What needs to be done. Copy all of the data that follows without altering a word.

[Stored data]

==========

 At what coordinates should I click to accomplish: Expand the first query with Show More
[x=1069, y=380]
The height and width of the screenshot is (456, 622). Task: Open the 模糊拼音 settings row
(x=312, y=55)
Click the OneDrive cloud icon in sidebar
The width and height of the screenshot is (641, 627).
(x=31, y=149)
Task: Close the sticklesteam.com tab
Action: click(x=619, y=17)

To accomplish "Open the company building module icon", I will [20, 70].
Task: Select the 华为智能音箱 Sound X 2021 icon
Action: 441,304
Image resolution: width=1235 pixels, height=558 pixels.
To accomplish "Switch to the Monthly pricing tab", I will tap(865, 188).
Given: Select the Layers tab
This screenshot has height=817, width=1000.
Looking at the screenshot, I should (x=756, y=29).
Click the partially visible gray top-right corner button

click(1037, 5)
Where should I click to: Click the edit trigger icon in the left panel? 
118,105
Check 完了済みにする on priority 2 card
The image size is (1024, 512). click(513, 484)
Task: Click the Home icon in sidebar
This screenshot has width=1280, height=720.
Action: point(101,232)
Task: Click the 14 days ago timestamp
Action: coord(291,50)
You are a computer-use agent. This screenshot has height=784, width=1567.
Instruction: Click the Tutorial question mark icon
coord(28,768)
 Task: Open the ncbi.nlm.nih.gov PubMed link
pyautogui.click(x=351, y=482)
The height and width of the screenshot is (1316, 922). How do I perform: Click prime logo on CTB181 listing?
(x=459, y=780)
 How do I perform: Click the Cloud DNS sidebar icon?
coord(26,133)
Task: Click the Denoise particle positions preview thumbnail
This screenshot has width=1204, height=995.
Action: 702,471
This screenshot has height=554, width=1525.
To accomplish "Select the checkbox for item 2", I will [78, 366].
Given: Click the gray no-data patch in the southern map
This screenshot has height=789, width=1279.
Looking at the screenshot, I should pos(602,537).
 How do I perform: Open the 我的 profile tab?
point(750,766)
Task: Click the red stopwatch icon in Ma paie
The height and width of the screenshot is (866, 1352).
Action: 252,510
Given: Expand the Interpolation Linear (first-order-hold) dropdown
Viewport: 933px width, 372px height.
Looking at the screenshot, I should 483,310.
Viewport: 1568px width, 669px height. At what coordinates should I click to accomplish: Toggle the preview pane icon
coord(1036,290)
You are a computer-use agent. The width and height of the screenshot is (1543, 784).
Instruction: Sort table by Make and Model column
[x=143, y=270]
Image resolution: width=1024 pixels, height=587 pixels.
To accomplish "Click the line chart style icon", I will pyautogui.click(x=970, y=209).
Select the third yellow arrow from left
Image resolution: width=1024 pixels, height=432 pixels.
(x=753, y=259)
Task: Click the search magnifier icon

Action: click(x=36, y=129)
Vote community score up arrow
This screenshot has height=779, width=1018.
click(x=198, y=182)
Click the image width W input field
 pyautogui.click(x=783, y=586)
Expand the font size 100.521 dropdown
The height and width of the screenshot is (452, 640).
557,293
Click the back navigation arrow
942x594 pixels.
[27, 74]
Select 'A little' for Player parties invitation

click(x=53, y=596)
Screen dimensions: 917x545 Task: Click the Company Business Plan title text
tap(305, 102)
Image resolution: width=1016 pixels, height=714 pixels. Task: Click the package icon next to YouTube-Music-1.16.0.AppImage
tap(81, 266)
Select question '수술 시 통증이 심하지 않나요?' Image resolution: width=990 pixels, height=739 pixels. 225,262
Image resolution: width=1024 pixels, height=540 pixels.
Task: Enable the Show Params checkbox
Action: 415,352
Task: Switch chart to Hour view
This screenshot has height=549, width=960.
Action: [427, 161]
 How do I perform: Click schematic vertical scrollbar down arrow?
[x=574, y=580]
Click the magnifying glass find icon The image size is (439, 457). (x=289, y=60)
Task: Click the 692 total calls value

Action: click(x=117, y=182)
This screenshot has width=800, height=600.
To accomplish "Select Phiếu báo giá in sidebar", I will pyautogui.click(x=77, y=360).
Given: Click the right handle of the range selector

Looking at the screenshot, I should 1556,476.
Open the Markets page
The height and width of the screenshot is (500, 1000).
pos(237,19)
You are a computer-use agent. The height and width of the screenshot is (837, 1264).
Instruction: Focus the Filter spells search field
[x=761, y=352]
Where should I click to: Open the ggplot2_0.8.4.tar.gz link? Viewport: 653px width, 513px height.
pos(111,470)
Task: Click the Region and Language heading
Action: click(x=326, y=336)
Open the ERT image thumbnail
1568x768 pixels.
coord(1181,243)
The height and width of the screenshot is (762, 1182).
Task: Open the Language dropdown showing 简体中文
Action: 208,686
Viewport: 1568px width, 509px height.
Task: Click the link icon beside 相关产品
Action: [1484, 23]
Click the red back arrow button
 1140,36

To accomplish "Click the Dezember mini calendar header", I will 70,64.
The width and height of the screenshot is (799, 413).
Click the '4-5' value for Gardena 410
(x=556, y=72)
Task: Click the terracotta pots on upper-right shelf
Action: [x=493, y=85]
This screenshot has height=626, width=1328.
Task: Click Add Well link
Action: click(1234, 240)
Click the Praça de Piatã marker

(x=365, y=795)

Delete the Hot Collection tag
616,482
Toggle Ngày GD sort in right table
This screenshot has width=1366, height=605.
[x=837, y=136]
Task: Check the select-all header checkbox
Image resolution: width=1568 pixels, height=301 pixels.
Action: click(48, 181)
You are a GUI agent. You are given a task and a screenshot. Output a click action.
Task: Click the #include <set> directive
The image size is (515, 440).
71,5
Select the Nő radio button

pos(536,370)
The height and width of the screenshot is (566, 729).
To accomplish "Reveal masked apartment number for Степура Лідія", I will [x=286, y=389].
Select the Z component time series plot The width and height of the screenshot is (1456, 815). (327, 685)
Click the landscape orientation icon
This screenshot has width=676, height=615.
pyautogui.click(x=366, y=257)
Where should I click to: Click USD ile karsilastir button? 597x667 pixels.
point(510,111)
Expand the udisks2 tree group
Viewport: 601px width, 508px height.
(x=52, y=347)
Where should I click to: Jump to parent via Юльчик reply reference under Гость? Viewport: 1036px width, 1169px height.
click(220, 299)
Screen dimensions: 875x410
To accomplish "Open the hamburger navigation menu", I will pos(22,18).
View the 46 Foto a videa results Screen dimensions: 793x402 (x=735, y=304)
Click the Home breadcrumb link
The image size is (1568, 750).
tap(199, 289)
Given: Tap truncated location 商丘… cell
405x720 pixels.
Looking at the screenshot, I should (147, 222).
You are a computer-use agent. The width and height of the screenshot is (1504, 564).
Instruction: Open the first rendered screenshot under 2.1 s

==========

Response for this exercise.
 At what coordinates should I click to accomplish: Expand the first query with Show More
[x=1069, y=380]
The height and width of the screenshot is (456, 622). Task: Open the 模糊拼音 settings row
(x=312, y=55)
Click the OneDrive cloud icon in sidebar
The width and height of the screenshot is (641, 627).
(x=31, y=149)
Task: Close the sticklesteam.com tab
Action: click(x=619, y=17)

To accomplish "Open the company building module icon", I will [20, 70].
Task: Select the 华为智能音箱 Sound X 2021 icon
Action: 441,304
Image resolution: width=1235 pixels, height=558 pixels.
To accomplish "Switch to the Monthly pricing tab", I will tap(865, 188).
Given: Select the Layers tab
This screenshot has height=817, width=1000.
Looking at the screenshot, I should (x=756, y=29).
Click the partially visible gray top-right corner button

click(1037, 5)
Where should I click to: Click the edit trigger icon in the left panel? 
118,105
Check 完了済みにする on priority 2 card
The image size is (1024, 512). click(513, 484)
Task: Click the Home icon in sidebar
This screenshot has width=1280, height=720.
Action: point(101,232)
Task: Click the 14 days ago timestamp
Action: coord(291,50)
You are a computer-use agent. This screenshot has height=784, width=1567.
Instruction: Click the Tutorial question mark icon
coord(28,768)
 Task: Open the ncbi.nlm.nih.gov PubMed link
pyautogui.click(x=351, y=482)
The height and width of the screenshot is (1316, 922). How do I perform: Click prime logo on CTB181 listing?
(x=459, y=780)
 How do I perform: Click the Cloud DNS sidebar icon?
coord(26,133)
Task: Click the Denoise particle positions preview thumbnail
This screenshot has width=1204, height=995.
Action: 702,471
This screenshot has height=554, width=1525.
To accomplish "Select the checkbox for item 2", I will [78, 366].
Given: Click the gray no-data patch in the southern map
This screenshot has height=789, width=1279.
Looking at the screenshot, I should pos(602,537).
 How do I perform: Open the 我的 profile tab?
point(750,766)
Task: Click the red stopwatch icon in Ma paie
The height and width of the screenshot is (866, 1352).
Action: 252,510
Given: Expand the Interpolation Linear (first-order-hold) dropdown
Viewport: 933px width, 372px height.
Looking at the screenshot, I should 483,310.
Viewport: 1568px width, 669px height. At what coordinates should I click to accomplish: Toggle the preview pane icon
coord(1036,290)
You are a computer-use agent. The width and height of the screenshot is (1543, 784).
Instruction: Sort table by Make and Model column
[x=143, y=270]
Image resolution: width=1024 pixels, height=587 pixels.
To accomplish "Click the line chart style icon", I will pyautogui.click(x=970, y=209).
Select the third yellow arrow from left
Image resolution: width=1024 pixels, height=432 pixels.
(x=753, y=259)
Task: Click the search magnifier icon

Action: click(x=36, y=129)
Vote community score up arrow
This screenshot has height=779, width=1018.
click(x=198, y=182)
Click the image width W input field
 pyautogui.click(x=783, y=586)
Expand the font size 100.521 dropdown
The height and width of the screenshot is (452, 640).
557,293
Click the back navigation arrow
942x594 pixels.
[27, 74]
Select 'A little' for Player parties invitation

click(x=53, y=596)
Screen dimensions: 917x545 Task: Click the Company Business Plan title text
tap(305, 102)
Image resolution: width=1016 pixels, height=714 pixels. Task: Click the package icon next to YouTube-Music-1.16.0.AppImage
tap(81, 266)
Select question '수술 시 통증이 심하지 않나요?' Image resolution: width=990 pixels, height=739 pixels. 225,262
Image resolution: width=1024 pixels, height=540 pixels.
Task: Enable the Show Params checkbox
Action: 415,352
Task: Switch chart to Hour view
This screenshot has height=549, width=960.
Action: [427, 161]
 How do I perform: Click schematic vertical scrollbar down arrow?
[x=574, y=580]
Click the magnifying glass find icon The image size is (439, 457). (x=289, y=60)
Task: Click the 692 total calls value

Action: click(x=117, y=182)
This screenshot has width=800, height=600.
To accomplish "Select Phiếu báo giá in sidebar", I will pyautogui.click(x=77, y=360).
Given: Click the right handle of the range selector

Looking at the screenshot, I should 1556,476.
Open the Markets page
The height and width of the screenshot is (500, 1000).
pos(237,19)
You are a computer-use agent. The height and width of the screenshot is (837, 1264).
Instruction: Focus the Filter spells search field
[x=761, y=352]
Where should I click to: Open the ggplot2_0.8.4.tar.gz link? Viewport: 653px width, 513px height.
pos(111,470)
Task: Click the Region and Language heading
Action: click(x=326, y=336)
Open the ERT image thumbnail
1568x768 pixels.
coord(1181,243)
The height and width of the screenshot is (762, 1182).
Task: Open the Language dropdown showing 简体中文
Action: 208,686
Viewport: 1568px width, 509px height.
Task: Click the link icon beside 相关产品
Action: [1484, 23]
Click the red back arrow button
 1140,36

To accomplish "Click the Dezember mini calendar header", I will 70,64.
The width and height of the screenshot is (799, 413).
Click the '4-5' value for Gardena 410
(x=556, y=72)
Task: Click the terracotta pots on upper-right shelf
Action: [x=493, y=85]
This screenshot has height=626, width=1328.
Task: Click Add Well link
Action: click(1234, 240)
Click the Praça de Piatã marker

(x=365, y=795)

Delete the Hot Collection tag
616,482
Toggle Ngày GD sort in right table
This screenshot has width=1366, height=605.
[x=837, y=136]
Task: Check the select-all header checkbox
Image resolution: width=1568 pixels, height=301 pixels.
Action: click(48, 181)
You are a GUI agent. You are given a task and a screenshot. Output a click action.
Task: Click the #include <set> directive
The image size is (515, 440).
71,5
Select the Nő radio button

pos(536,370)
The height and width of the screenshot is (566, 729).
To accomplish "Reveal masked apartment number for Степура Лідія", I will [x=286, y=389].
Select the Z component time series plot The width and height of the screenshot is (1456, 815). (327, 685)
Click the landscape orientation icon
This screenshot has width=676, height=615.
pyautogui.click(x=366, y=257)
Where should I click to: Click USD ile karsilastir button? 597x667 pixels.
point(510,111)
Expand the udisks2 tree group
Viewport: 601px width, 508px height.
(x=52, y=347)
Where should I click to: Jump to parent via Юльчик reply reference under Гость? Viewport: 1036px width, 1169px height.
click(220, 299)
Screen dimensions: 875x410
To accomplish "Open the hamburger navigation menu", I will pos(22,18).
View the 46 Foto a videa results Screen dimensions: 793x402 (x=735, y=304)
Click the Home breadcrumb link
The image size is (1568, 750).
tap(199, 289)
Given: Tap truncated location 商丘… cell
405x720 pixels.
Looking at the screenshot, I should (147, 222).
You are a computer-use agent. The width and height of the screenshot is (1504, 564).
Instruction: Open the first rendered screenshot under 2.1 s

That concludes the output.